-
Discover
-
Spotlight
- Explore People
Ekpresi Maluku 2025
PIRU/SBB,EKSPRESSIMALUKU, – Selama ini dikenal dengan jembatan panjang dan penginapan terapung yang menawan, Pulau Osi di Kecamatan Seram Barat, Kabupaten Seram Bagian Barat (SBB), Provinsi Maluku, ternyata menyimpan potensi besar bukan hanya di sektor pariwisata, tetapi juga di sektor perikanan.
Pulau yang merupakan bagian dari petuanan Desa Etty ini memiliki kekayaan laut yang melimpah. Berbagai jenis hasil laut seperti ikan karang (demersal), teripang, rumput laut, siput, hingga kerang banyak ditemukan di sekitar perairan Pulau Osi dan Pulau Marsegu.
Menurut Semy, salah satu warga Pulau Osi yang ditemui Ekspressimaluku pada Minggu, (19/10/2025), menjelaskan bahwa, sebagian besar nelayan setempat menangkap ikan demersal yang hidup di sekitar terumbu karang, seperti ikan batu-batu, dan bukan jenis pelagis yang hidup di perairan lepas.
“Ikan hasil tangkapan biasanya dikonsumsi sendiri, dijual ke Ambon, bahkan ada yang diekspor. Kerapu adalah komoditas yang paling banyak dicari,” ungkapnya.
Jenis-jenis kerapu yang berhasil ditangkap pun cukup beragam, antara lain kerapu kepala singa, kerapu macan, kerapu mulut tikus, kerapu gunting, kerapu napoleon, hingga kerapu merah atau sunuk.
Jika hasil tangkapan melimpah, para nelayan melakukan pengolahan dengan cara pengasinan atau pengasapan. Untuk pengasapan, ikan jenis sarden biasanya diasap menggunakan tatakan bambu yang disebut “waya”, dengan kapasitas 7–8 ekor per tatakan.
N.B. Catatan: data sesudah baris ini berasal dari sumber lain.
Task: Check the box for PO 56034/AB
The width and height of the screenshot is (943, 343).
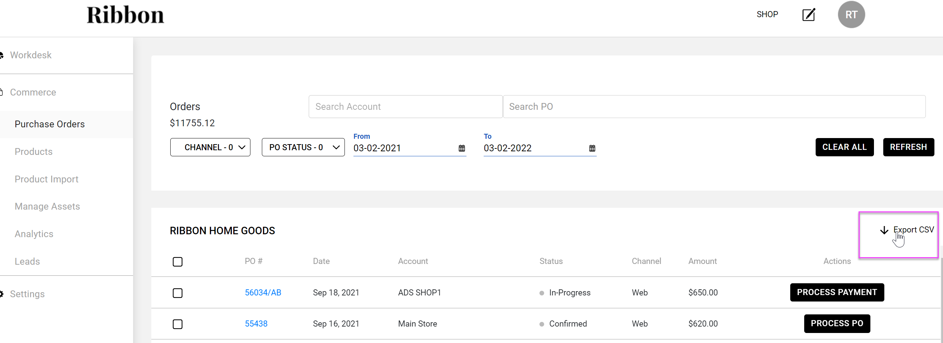Action: click(178, 293)
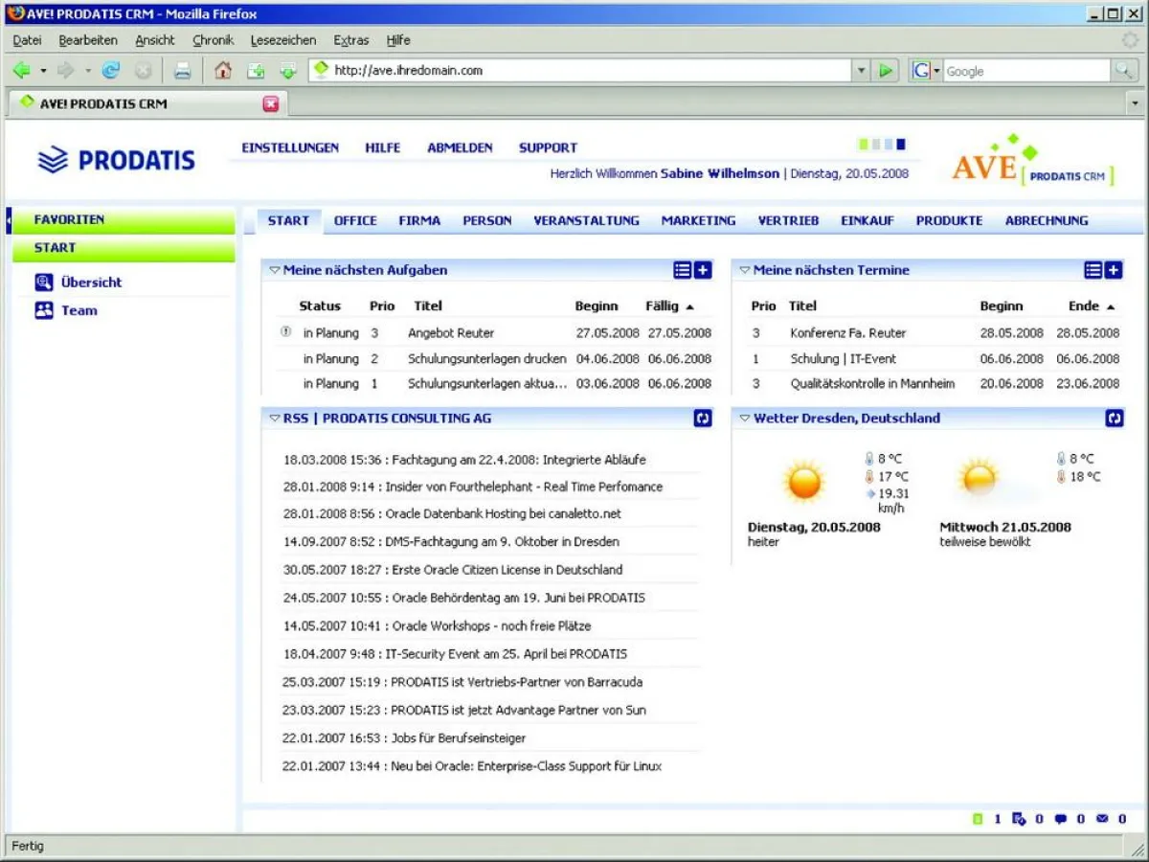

Menariknya, kegiatan pengolahan hasil laut ini juga melibatkan para ibu rumah tangga. Mama Rina, salah satu warga, menuturkan bahwa para ibu punya peran penting di balik keberhasilan ekonomi rumah tangga nelayan.
“Kalau suami pulang melaut bawa ikan banyak, kami para ibu langsung bantu bersihkan, lalu dijadikan ikan asin atau diasap. Itu sudah jadi rutinitas kami di sini,” katanya.
Tak hanya membantu mengolah ikan, para perempuan di Pulau Osi juga turut membudidayakan rumput laut. Mama Leni, ibu dua anak yang aktif di bidang ini mengatakan, rumput laut dipanen setiap 30–40 hari dan kemudian dijual ke pengepul dari Ambon.
“Kami yang turun ke laut untuk panen rumput laut, jemur di panas matahari, lalu dikemas. Hasilnya bisa bantu kebutuhan rumah tangga,” ujarnya.
Meski memiliki potensi besar, warga Pulau Osi mengaku masih menghadapi kendala dalam pengembangan industri pengolahan hasil laut. Hingga saat ini, belum ada perusahaan lokal yang secara khusus menampung atau mengolah hasil laut seperti rumput laut dan ikan asin dalam skala industri.
Para ibu pun berharap ada dukungan dari pemerintah daerah atau investor swasta untuk membuka pelatihan serta menyediakan alat-alat pengolahan yang lebih modern.
“Kalau bisa ada pelatihan buat ibu-ibu supaya kita bisa olah ikan jadi abon atau kerupuk ikan. Supaya ada tambahan penghasilan juga,” harap Mama Rina.
Dengan keindahan alam dan potensi laut yang luar biasa, Pulau Osi sejatinya bisa menjadi kawasan terpadu antara wisata bahari dan industri perikanan rakyat yang berkelanjutan.(Memet).